Le circuit orbito-frontal projette du cortex orbito-frontal latéral et antérieur via le noyau caudé ventromédial jusqu’au noyau ventral antérieur et médial dorsal du thalamus. Ce circuit a été associé à des désordres incluant la dépression et les comportements obsessionnels compulsifs. Dans la plupart des recherches cliniques, la survenue des affects dépressifs serait simultanée ou suivrait de peu le début des manifestations motrices dans la MH. Cela suggérerait que la dépression dans la MH serait due surtout au processus de la maladie. Toutefois, dans ces études, la plupart des patients recevait des antidépresseurs ce qui suggère que le taux de dépression est probablement plus important que celui rapporté dans la littérature.

Le circuit préfrontal médian projette des aires corticales paralimbiques (cortex orbitofrontal médian postérieur et cortex cingulaire antérieur) via le noyau accumbens jusqu’au noyau médial dorsal au sein du thalamus et joue un rôle dans l’inhibition. Ainsi, un dysfonctionnement du circuit médial favorise l’apathie et il a été montré que cela se majore avec la durée de la maladie. L’apathie est l’anomalie comportementale la plus importante chez les patients atteints de MH. Hamilton et al. (2003b) ont montré que l’apathie ne doit pas être considérée comme une conséquence de la dépression car les différentes analyses réalisées dans leur travail ne retrouvent pas de lien entre le score de dépression de l’échelle de BECK et l’échelle FLOPS pour la sous-échelle « apathie ». Il s’agit probablement davantage d’une conséquence de l’atteinte frontostriatale survenant lors de cette maladie.
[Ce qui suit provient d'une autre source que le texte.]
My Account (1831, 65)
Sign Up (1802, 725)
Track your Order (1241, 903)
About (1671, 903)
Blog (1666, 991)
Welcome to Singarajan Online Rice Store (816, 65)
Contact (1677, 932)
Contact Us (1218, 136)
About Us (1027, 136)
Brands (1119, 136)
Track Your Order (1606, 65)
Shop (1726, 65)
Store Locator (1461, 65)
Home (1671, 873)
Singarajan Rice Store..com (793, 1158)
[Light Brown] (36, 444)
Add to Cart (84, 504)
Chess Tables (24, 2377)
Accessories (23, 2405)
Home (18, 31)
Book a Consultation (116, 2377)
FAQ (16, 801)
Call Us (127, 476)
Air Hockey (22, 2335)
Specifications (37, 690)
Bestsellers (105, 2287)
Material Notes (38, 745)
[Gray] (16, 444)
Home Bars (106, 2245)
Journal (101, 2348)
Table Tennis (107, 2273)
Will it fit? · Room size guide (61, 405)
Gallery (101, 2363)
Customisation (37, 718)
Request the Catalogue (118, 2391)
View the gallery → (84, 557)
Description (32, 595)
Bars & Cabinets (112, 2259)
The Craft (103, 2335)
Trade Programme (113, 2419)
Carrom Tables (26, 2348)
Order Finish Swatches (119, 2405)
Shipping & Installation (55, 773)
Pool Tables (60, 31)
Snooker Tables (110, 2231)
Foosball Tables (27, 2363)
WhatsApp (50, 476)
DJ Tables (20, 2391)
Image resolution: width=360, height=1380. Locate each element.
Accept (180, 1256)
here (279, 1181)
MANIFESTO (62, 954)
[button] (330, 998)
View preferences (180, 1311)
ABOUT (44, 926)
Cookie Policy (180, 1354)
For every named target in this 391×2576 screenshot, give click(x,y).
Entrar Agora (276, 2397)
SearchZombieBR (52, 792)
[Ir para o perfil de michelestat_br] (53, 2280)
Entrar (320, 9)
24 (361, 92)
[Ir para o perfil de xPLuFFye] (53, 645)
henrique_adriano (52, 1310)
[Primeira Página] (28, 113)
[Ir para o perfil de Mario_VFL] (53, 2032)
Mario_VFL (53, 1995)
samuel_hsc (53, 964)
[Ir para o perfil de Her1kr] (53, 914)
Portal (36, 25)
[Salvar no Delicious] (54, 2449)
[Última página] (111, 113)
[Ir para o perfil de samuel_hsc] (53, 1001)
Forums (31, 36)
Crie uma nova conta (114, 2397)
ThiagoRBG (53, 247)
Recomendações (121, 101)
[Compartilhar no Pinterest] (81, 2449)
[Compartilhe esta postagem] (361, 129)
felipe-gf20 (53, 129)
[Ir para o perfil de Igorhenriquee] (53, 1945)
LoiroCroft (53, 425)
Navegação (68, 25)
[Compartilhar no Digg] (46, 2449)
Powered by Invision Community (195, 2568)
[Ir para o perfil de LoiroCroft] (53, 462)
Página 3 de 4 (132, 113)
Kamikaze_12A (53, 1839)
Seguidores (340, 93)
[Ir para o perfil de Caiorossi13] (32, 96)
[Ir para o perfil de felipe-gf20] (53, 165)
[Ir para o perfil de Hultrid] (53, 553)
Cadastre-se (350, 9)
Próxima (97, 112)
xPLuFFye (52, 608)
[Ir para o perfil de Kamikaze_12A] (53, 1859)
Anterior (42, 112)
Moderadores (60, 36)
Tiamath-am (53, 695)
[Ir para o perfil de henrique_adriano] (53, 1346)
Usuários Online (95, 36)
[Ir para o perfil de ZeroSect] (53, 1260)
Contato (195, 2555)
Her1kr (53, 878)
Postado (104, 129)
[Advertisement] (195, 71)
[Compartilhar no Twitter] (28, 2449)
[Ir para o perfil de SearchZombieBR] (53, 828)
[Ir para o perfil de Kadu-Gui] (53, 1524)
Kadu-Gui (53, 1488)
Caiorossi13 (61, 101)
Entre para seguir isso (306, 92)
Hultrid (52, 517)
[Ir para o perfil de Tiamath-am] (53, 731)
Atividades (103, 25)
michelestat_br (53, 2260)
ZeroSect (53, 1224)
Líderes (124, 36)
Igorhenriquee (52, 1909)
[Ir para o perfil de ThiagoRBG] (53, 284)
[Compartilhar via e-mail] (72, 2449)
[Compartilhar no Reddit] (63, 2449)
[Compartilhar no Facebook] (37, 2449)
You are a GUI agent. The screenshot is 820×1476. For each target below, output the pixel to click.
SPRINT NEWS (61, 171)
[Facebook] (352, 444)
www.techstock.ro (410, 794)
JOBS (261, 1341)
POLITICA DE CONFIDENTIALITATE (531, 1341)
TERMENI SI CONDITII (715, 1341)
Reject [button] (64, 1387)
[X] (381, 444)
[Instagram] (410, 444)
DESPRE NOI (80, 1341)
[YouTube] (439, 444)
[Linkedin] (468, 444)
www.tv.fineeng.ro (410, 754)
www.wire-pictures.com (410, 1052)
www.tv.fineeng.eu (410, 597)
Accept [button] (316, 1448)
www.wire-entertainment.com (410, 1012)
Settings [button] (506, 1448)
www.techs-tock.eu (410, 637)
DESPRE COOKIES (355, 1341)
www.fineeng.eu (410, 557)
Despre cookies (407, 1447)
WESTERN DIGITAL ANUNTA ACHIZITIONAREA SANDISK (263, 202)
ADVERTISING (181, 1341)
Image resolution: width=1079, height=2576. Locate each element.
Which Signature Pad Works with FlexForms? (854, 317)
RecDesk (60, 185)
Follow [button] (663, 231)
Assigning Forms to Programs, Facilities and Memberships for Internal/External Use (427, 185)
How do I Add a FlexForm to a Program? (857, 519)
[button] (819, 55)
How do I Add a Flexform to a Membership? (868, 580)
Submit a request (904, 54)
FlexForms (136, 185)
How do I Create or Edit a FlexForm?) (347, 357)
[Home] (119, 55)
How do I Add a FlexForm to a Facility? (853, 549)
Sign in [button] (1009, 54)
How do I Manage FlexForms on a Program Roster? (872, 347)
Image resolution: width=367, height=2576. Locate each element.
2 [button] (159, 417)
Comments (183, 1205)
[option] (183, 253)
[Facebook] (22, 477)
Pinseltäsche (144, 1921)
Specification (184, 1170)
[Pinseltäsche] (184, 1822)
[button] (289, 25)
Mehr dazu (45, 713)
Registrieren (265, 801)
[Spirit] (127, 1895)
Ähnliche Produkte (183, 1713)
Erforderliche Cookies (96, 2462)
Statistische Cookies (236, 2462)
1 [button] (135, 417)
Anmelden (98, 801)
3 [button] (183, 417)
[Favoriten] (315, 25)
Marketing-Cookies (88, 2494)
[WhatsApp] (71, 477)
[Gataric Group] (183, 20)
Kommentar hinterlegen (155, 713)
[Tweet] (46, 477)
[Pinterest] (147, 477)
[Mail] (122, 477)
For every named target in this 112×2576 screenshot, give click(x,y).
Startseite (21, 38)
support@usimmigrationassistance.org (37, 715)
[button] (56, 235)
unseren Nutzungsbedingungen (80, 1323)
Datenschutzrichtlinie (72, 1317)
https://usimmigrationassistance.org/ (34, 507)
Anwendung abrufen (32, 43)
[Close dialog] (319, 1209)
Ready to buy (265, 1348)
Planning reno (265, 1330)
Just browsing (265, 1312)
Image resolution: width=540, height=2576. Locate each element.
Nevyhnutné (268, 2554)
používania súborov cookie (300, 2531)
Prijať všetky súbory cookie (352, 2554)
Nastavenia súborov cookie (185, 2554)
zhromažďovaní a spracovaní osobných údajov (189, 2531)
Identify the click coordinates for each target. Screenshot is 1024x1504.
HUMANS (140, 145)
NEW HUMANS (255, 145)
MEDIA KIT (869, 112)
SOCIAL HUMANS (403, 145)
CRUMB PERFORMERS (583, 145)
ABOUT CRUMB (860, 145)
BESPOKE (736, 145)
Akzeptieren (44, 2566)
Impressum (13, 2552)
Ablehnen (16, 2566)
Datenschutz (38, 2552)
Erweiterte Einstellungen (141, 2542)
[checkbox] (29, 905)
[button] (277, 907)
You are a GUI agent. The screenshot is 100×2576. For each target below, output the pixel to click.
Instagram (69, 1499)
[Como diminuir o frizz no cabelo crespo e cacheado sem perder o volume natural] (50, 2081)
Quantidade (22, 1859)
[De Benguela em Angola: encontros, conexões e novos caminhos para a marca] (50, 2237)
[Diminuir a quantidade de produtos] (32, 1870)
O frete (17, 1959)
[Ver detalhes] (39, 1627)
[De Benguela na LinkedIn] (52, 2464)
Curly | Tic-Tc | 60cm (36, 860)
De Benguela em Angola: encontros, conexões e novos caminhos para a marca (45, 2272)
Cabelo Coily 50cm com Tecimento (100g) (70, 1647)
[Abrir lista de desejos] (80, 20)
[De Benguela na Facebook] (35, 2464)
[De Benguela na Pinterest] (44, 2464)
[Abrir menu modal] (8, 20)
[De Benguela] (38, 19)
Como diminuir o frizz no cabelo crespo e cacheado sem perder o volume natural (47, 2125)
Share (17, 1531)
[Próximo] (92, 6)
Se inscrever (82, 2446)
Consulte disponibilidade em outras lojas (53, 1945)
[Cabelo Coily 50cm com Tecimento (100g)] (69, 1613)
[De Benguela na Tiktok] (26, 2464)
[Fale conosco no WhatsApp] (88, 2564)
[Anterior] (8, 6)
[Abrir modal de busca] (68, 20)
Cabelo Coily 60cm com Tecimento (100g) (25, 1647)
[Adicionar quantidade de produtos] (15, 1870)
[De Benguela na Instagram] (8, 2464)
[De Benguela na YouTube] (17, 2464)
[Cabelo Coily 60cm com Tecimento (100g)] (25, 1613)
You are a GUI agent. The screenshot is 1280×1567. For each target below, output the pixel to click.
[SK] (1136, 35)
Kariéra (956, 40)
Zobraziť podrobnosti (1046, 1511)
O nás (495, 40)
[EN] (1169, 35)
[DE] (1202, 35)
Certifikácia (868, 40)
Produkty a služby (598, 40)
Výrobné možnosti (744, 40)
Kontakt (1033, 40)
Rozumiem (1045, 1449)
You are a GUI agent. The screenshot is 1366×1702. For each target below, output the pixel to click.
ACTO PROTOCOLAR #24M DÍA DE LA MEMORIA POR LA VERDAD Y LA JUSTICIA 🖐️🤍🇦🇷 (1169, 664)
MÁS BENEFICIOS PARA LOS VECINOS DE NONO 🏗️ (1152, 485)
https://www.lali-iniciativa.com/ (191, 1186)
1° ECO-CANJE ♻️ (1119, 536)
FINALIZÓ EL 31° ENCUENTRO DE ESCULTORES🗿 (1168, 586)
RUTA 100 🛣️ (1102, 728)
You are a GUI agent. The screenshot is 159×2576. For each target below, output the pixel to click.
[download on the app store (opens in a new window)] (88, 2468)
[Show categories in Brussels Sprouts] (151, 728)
Cette atteinte frontostriatale favorise une réduction précoce de la conduite des actions (initiation) et de la motivation, ce qui se manifeste sous forme d’apathie.

Ces données sont cohérentes avec le processus dégénératif progressant des aspects médians vers les aspects latéraux et dorsolatéraux puis vers les aspects ventraux. Cette progression peut avoir un impact sur les circuits orbitaires et dorsolatéraux avant le circuit cingulaire.

Le travail de Paulsen et al. (2001) met en évidence un nombre de symptômes neuropsychiatriques élevés chez les patients MH et montre ainsi que les outils d’évaluation classiquement utilisés pour apprécier ces aspects sont inadaptés et risquent donc de sous-évaluer la symptomatologie qui est bien particulière dans cette maladie. Des études récentes ont également montré que les symptômes psychiatriques pouvaient être les 1ères manifestations de la maladie chez plus de 79% des patients.

Comme le rappellent Hamilton et al. (2003b), l’atteinte motrice et l’atteinte cognitive ne contribuent que partiellement à expliquer la variance dans le déclin des activités de vie quotidienne et que d’autres facteurs devraient être appréhendés tels que les atteintes comportementales. La profonde apathie, la manque d’initiative et l’irritabilité manifestes chez ces patients interfèrent probablement dans leur capacité à réaliser certaines activités de vie quotidienne même si cela dépend aussi des compétences motrices et cognitives. Une fois ces variables cognitives et motrices contrôlées, Hamilton et al. (2003b) ont observé que les perturbations comportementales jouaient un rôle significatif et péjoratif dans la MH et qu’elles pouvaient même infléchir leurs capacités motrices et cognitives résiduelles au moins dans les premiers temps de la maladie.